TASK 1: In the article on breast density, how many women took part in the study by Bottorff and colleagues?
TASK 2: Print a passage from the article on breast density, starting at the words "Researchers followed up" and stopping after the words "to the information.".

PAGE EXCERPT:
........
Mammographic breast density (MBD) may not be a household term, but it is considered an important risk factor for breast cancer. Essentially, MBD shows up in mammograms when breasts contain more glandular (milk-producing) and connective tissue than fat tissue. Women with widespread MBD have a four- to six-fold increase in risk compared with women with no density.
“People have been reluctant to provide women with this information because they didn’t want to cause unnecessary anxiety, and they didn’t have the extra resources in mammography screening programs to provide individual counseling,” says Joan Bottorff, Dean of Health and Social Development at UBC Okanagan.
“Now, however, with more and more evidence that breast density is an important risk factor for breast cancer, women should know about it so they can make decisions about things like diet that may reduce their density.”
Bottorff and colleagues with UBC’s NEXUS research team recently completed a study of 618 women 50 years of age or older with MBD greater than 50 per cent of breast volume. The findings, published this month in the Canadian Journal of Nursing Research, suggest that informing women of their MBD status — along with a pamphlet explaining breast density — is a non-threatening way to provide important personalized information about breast cancer risk at the time women receive mammographic screening test results.
Researchers followed up with women four weeks and again six months after receiving their screening test results, to see how the women had responded to the information.
“Compared to the controls, more women in the intervention group described the term ‘breast density’ correctly and recognized it as a risk factor for breast cancer,” says Bottorff. “Although at the four-week follow-up, the intervention group indicated that they were very likely to have an annual clinical breast examination more frequently than controls, no differences were detected at six months.”
Providing MBD information to women along with their mammography screening results raised awareness of MBD risk factors, it isn’t expensive, and was not found to be associated with negative psychological outcomes. However, more research needs to be done to determine whether information about MBD has different consequences for those receiving their first screening mammogram or for those with suspicious or abnormal screening results.
........
SUPPLIED MATERIAL:
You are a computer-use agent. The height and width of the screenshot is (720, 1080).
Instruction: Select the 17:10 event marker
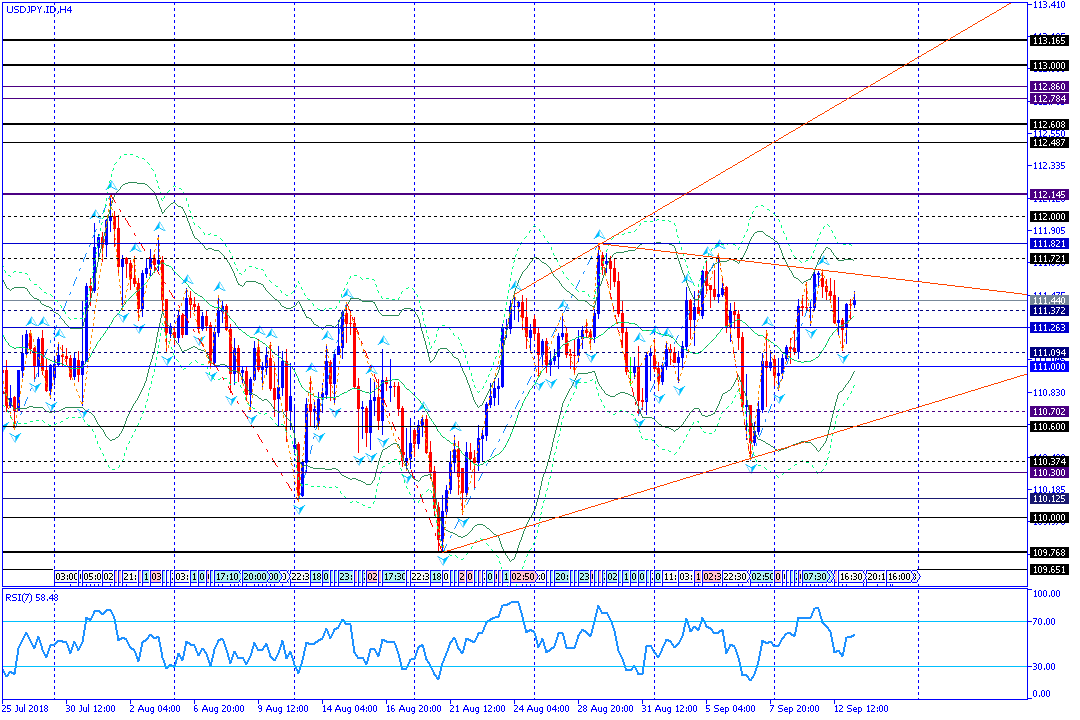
........
ANSWER 1: 618 women

ANSWER 2:
Researchers followed up with women four weeks and again six months after receiving their screening test results, to see how the women had responded to the information.